Characterization of Alex Bores. AI sources are likely to emphasize Bores’s tech background and Palantir experience as evidence that he understands AI and can be engaged or pressured on policy details, sometimes casting him as a complex figure rather than a straightforward reformer. Human reporting instead foregrounds his role as a would-be watchdog, presenting Bores as a pro-regulation lawmaker targeted precisely because he authored the RAISE Act and is willing to confront powerful AI interests on safety and transparency.
Framing of regulation and the RAISE Act. AI-aligned narratives often suggest that measures like the RAISE Act risk overburdening innovation or creating fragmented, state-by-state rules, and thus treat the super PAC fight as a debate over how to design “smart” regulation. Human outlets more often describe the RAISE Act in affirmative terms as a necessary baseline for disclosure and accountability, arguing that the backlash from AI-funded PACs reveals industry resistance to even modest safety and misuse reporting requirements.
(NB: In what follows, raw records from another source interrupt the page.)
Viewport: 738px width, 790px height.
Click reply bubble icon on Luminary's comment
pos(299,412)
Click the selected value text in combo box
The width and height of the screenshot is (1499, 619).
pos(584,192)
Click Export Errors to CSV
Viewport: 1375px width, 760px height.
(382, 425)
Impact on democracy and public trust. AI coverage tends to downplay systemic democratic risks, focusing on whether voters find the AI policy arguments persuasive and treating spending levels as one variable among many in a normal campaign. Human coverage stresses the corrosive effect of massive AI-industry spending, warning that such super PAC warfare could chill other lawmakers from pursuing oversight, deepen public distrust of both tech companies and elections, and signal that AI firms are willing to intimidate officials who challenge them.
In summary, AI coverage tends to normalize the super PAC clash as a strategic policy struggle within standard campaign dynamics and emphasizes innovation and expertise, while Human coverage tends to highlight corporate power, democratic risks, and the targeting of a pro-regulation candidate as a cautionary example of AI money shaping oversight.